### [What the task asks]
Reproduce the items below without changes, from the first line up to and including the line that contains "The image size is (978, 1899). (96, 1622)".

Item coordinate data
.....
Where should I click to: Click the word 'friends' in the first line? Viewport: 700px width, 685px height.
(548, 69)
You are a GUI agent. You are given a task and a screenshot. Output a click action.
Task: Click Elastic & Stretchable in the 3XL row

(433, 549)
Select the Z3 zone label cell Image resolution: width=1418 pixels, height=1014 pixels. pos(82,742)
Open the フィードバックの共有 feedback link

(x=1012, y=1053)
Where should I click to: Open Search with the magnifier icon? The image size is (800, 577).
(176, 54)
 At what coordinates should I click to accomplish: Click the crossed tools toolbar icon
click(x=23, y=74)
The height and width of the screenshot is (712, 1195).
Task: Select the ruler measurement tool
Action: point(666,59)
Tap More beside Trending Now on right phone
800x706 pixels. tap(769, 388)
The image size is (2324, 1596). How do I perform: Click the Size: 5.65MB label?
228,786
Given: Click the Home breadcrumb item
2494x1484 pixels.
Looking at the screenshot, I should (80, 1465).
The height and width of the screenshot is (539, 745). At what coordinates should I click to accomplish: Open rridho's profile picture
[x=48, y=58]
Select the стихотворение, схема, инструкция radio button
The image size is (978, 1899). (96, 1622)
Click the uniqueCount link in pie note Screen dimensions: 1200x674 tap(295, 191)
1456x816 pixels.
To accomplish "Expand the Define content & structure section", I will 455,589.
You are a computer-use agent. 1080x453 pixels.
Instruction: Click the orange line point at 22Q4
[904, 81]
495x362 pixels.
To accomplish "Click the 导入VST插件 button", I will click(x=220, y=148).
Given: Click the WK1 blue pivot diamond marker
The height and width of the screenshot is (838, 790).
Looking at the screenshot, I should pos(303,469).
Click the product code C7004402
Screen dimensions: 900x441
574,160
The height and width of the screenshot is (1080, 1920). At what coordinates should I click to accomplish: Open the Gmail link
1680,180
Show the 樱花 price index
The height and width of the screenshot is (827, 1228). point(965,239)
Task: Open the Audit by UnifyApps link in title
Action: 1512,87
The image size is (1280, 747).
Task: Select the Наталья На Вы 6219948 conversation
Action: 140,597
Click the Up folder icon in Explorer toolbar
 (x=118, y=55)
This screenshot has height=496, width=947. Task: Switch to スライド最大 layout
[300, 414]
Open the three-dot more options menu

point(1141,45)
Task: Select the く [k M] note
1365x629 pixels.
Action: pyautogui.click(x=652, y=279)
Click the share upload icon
.....
### [Exercise solution]
Where should I click to: Click the word 'friends' in the first line? Viewport: 700px width, 685px height.
(548, 69)
You are a GUI agent. You are given a task and a screenshot. Output a click action.
Task: Click Elastic & Stretchable in the 3XL row

(433, 549)
Select the Z3 zone label cell Image resolution: width=1418 pixels, height=1014 pixels. pos(82,742)
Open the フィードバックの共有 feedback link

(x=1012, y=1053)
Where should I click to: Open Search with the magnifier icon? The image size is (800, 577).
(176, 54)
 At what coordinates should I click to accomplish: Click the crossed tools toolbar icon
click(x=23, y=74)
The height and width of the screenshot is (712, 1195).
Task: Select the ruler measurement tool
Action: point(666,59)
Tap More beside Trending Now on right phone
800x706 pixels. tap(769, 388)
The image size is (2324, 1596). How do I perform: Click the Size: 5.65MB label?
228,786
Given: Click the Home breadcrumb item
2494x1484 pixels.
Looking at the screenshot, I should (80, 1465).
The height and width of the screenshot is (539, 745). At what coordinates should I click to accomplish: Open rridho's profile picture
[x=48, y=58]
Select the стихотворение, схема, инструкция radio button
The image size is (978, 1899). (96, 1622)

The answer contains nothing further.